Capacity Begets Intelligence at Scale | SNIA

Abstract

Large language model inference is rapidly turning into a memory-hierarchy problem. A single GPU's HBM holds only seconds of working set; the moment a returning session, a long-context prompt, or a parallel chain-of-thought spills out of HBM, the system pays a recompute tax measured in seconds of time-to-first-token and tens of milliseconds of inter-token latency. Extending the hierarchy with DRAM, local NVMe, and a shared cross-node KV tier turns that recompute tax into a storage retrieval and changes the central question from "how fast can we compute attention?" to "how fast can we remember?"

Prior single-GPU work introduced the CRAFT framework: Comprehension, Recall, Adaptability, Fluency, and Tenacity, to score the inference stack the way cognitive science scores a human reasoner. On a single GPU with one NVMe tier under HBM, that work reported up to 78× faster time-to-first-token on long contexts, 10× throughput recovery once the working set exceeded HBM, 21× lower median inter-token latency under load, and a jump from 7% to 83% on the AIME-2024 math benchmark when reasoning budget was unconstrained by capacity.

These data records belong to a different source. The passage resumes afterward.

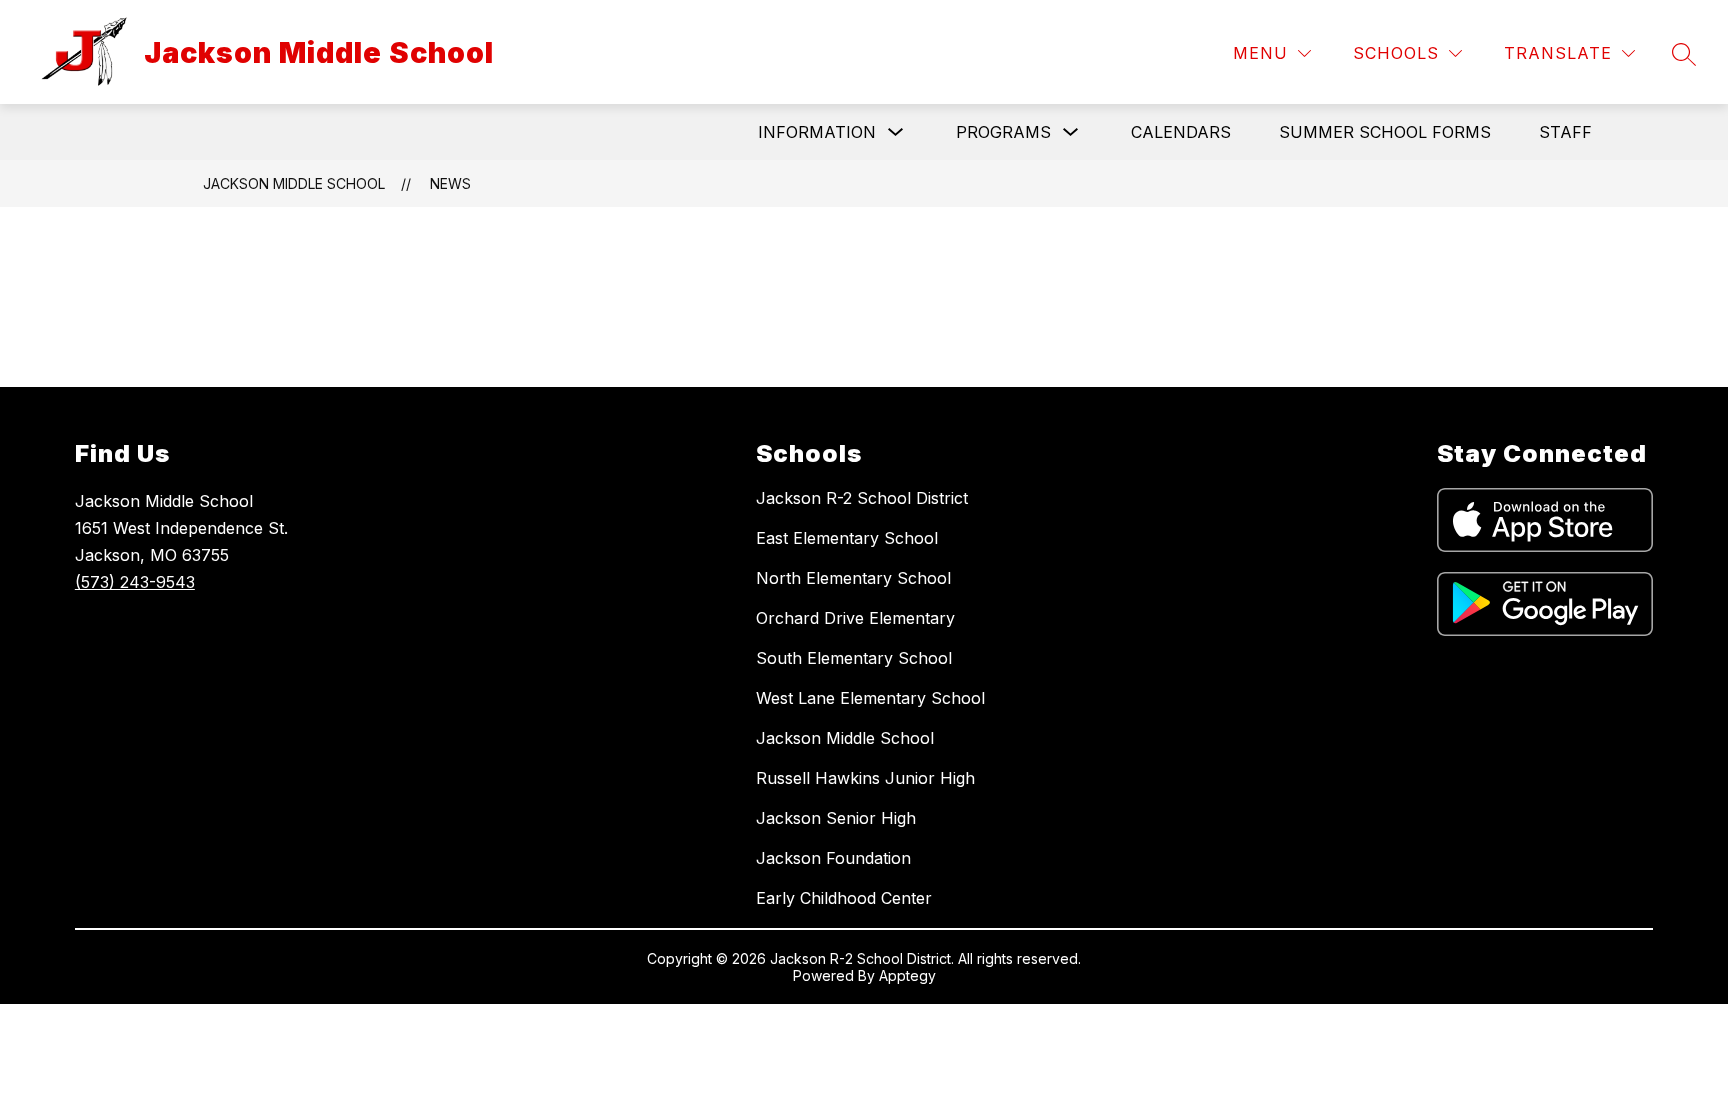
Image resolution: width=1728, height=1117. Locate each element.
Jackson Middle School (294, 183)
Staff (1565, 132)
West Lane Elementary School (870, 698)
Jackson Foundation (833, 858)
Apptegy (907, 975)
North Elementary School (853, 578)
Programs (1003, 132)
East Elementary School (847, 538)
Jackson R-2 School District (862, 498)
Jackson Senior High (836, 818)
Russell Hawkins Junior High (865, 778)
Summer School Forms (1385, 132)
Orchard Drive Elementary (855, 618)
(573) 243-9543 (135, 582)
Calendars (1181, 132)
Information (817, 132)
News (450, 183)
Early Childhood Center (844, 898)
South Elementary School (854, 658)
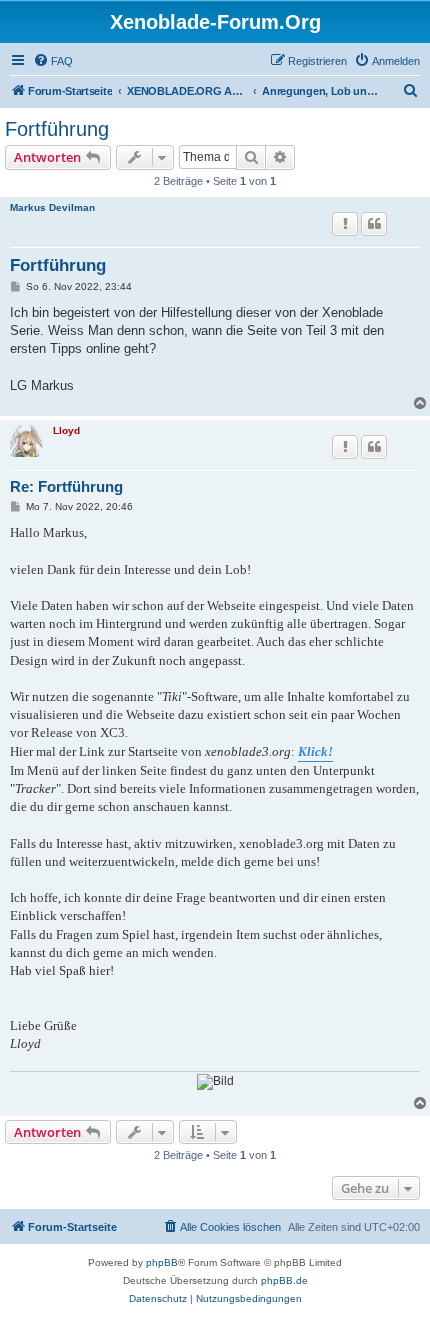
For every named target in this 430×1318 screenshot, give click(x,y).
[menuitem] (53, 61)
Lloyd (66, 430)
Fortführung (57, 129)
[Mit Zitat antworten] (374, 224)
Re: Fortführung (66, 486)
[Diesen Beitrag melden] (345, 224)
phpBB (162, 1262)
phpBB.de (284, 1280)
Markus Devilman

This talk takes CRAFT off the single-GPU bench and onto a real distributed inference fleet. We deploy a multi-node vLLM cluster on a shared NVMe-class KV tier (an NVIDIA CMX architecture, as introduced at GTC 2026) in a working AI inference lab, with disaggregated prefill and decode workers and production workloads viz. agentic tool loops, long-context multi-turn assistants, and asynchronous batch reasoning. We re-measure each CRAFT dimension at fleet scale, alongside hit-rate, tail latency, and decode goodput, across realistic levels of multi-initiator fan-in into the shared KV pool.

From the measured workload we then derive the storage QoS profile that this class of system actually demands, expressed in the language storage architects use: large-block random reads at modest per-drive queue depth; p99.99 read-tail latency under sustained concurrent write pressure; and the fan-in rule that keeps the system out of queueing collapse.

Attendees will leave with a vendor-neutral measurement framework they can apply to any inference stack, a reference workload profile useful to SSD architects and shared-KV-tier designers, and a concrete picture of how storage decisions propagate all the way up into model throughput, decode smoothness, and end-to-end answer quality.

This is a developer talk. All measurements, configurations, and analysis methodology will be presented in sufficient detail to reproduce.

Kapil Karkra

Senior Principal Engineer, AI Storage and Software Solutions